We had our first salad of garden lettuces the other day, which was such a treat. After months of "root cellar salad" and more recent salads made from sorrel and the leaves of the scorsonera root, we were able to enjoy soft, delicate lettuces once more.
Almost everything we eat comes from our farm, which means that we've been waiting, with bated breath, for the asparagus, rhubarb, early greens, and perennial herbs like chives and parsley.
Our larder is almost empty. We've used up almost all our beans, almost all our corn, almost all our potatoes. We've run out of the sauces and pestos we prepared last summer. It's getting harder and harder to cook up a meal for eight or nine, and we're eating a lot of eggs. So we're so thankful for these new green bursts of life that are popping up all over the garden, only to be whisked away to our kitchen!
And the last few weeks have been a culinary delight. One of our new favorites is asparagus and rhubarb pizza. Trust me, it's worth trying! Simply cut fresh asparagus and rhubarb into small pieces (dice size), toss together in olive oil, salt, and pepper, and then place on pizza crust and top with grated mozzarella. No sauce. And what you get is an amazing flavor that's just indescribable. I do believe this is the reason that the two vegetables appear at the same time, in the early spring garden.

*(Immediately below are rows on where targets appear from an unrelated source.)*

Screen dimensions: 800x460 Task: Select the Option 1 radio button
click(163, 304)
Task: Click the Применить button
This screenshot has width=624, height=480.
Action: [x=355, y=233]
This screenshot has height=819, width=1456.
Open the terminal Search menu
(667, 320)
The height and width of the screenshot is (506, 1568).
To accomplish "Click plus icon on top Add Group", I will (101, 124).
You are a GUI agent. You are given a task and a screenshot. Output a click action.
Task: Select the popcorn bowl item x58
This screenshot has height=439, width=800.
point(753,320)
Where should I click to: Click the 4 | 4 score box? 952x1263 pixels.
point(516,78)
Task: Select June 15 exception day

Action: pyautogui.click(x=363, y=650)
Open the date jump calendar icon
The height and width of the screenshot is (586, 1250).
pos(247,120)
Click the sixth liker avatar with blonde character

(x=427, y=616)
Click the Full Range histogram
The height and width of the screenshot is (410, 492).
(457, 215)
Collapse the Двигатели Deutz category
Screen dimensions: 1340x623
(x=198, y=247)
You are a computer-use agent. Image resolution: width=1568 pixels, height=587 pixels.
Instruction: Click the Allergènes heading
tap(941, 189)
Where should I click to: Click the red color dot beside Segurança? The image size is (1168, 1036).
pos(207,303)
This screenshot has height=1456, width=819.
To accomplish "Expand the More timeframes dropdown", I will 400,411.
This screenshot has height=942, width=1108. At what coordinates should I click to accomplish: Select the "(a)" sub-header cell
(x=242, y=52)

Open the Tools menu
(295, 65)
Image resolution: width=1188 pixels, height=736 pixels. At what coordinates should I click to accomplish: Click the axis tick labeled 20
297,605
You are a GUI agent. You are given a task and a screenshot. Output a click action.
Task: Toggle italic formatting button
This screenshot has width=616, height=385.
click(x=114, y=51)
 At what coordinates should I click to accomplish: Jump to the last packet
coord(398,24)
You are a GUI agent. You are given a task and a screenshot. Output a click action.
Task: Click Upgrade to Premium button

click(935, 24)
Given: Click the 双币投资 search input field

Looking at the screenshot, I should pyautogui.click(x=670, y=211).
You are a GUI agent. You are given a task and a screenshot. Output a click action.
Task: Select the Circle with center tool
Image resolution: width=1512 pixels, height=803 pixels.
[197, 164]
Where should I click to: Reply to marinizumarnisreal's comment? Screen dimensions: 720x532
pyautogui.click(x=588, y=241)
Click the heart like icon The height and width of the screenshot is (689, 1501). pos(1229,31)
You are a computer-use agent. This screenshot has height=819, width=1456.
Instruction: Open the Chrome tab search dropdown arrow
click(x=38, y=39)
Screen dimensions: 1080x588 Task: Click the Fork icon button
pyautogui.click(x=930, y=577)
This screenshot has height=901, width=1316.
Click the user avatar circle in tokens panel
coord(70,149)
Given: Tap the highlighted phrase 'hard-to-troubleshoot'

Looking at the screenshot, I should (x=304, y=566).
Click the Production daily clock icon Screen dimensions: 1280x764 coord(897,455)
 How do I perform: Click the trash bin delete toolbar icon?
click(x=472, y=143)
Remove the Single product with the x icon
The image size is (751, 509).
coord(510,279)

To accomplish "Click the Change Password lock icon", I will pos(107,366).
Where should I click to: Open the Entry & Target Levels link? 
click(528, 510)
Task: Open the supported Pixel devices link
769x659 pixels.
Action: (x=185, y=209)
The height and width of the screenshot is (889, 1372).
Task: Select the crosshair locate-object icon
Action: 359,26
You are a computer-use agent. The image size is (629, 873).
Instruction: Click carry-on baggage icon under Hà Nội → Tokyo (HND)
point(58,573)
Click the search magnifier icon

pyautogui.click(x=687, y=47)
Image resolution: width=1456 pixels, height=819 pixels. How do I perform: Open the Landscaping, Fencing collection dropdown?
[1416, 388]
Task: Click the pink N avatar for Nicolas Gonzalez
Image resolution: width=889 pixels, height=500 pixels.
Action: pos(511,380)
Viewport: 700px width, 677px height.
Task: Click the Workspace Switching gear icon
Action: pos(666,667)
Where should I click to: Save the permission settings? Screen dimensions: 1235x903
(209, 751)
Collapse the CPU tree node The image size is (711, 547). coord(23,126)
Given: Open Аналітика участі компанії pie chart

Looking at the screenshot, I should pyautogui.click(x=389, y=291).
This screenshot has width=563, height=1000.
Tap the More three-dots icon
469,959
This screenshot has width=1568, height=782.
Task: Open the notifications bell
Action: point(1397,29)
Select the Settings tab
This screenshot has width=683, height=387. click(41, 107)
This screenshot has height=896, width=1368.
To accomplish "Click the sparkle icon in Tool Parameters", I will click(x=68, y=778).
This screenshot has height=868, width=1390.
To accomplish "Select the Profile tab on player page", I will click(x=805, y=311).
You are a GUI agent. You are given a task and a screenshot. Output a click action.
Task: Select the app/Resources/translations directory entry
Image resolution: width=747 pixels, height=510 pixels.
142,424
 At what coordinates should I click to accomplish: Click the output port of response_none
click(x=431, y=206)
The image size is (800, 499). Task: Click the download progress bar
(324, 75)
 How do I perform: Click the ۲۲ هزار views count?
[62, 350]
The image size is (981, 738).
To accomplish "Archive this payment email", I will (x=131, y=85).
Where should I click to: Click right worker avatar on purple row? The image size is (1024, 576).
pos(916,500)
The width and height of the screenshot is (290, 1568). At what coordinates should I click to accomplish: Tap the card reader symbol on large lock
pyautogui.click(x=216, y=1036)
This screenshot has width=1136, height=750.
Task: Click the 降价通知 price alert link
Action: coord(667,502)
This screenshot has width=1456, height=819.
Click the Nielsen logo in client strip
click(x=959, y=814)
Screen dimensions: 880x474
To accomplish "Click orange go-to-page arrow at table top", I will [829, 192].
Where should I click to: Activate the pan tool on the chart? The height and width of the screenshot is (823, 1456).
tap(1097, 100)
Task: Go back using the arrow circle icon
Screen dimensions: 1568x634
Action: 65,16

But really, you can't go wrong with fresh young asparagus. Raw, lightly steamed, tossed with scrambled eggs. If you've got a little land, and plan on staying there at least five years, it's worth considering growing asparagus. After the initial arduous work, you can look forward to harvesting this perennial vegetable for years to come with very little work.
Soon we'll be able to start harvesting kale, collard greens, bok choi, tat soi, and other greens. These are going to be our mainstay for the next many months; I remember getting total collard green-fatigue by about mid-August! It's so, so easy to leap ahead, to run right past theses first tastes of spring--to get caught up imagining the sturdy harvest baskets filled to overflowing, our backs aching, our minds racing with the question, "What to do with all these greens?!" And all the zucchini, and tomatoes . . . how we dream of bushels of tomatoes, especially after the scant crop we had last year. And tomatillos, and eggplants, and basil. I look at the basil plants in the seed room, now growing up six, seven inches tall, and I picture being inundated with basil. And the raspberries, blueberries, the peas and the beans . . .
I remember the fatigue of late summer, when my muscles would protest: "No more! This is too much. I can't possibly harvest another leaf of kale, never mind eat it." But now, at the very beginning of a new season, we are hoping and praying that this year's harvest will be that bountiful once again!
In the end, the harvest will be what it will be. We're doing our best, trying all sorts of new little experiments like companion planting to protect our plants from pests and to increase their yields, and we'll see what works and what doesn't. In the end, it's just not in our hands. In the end, we try to remember to savor each moment, to be present to that which we are actually experiencing, to revel in these first salad days.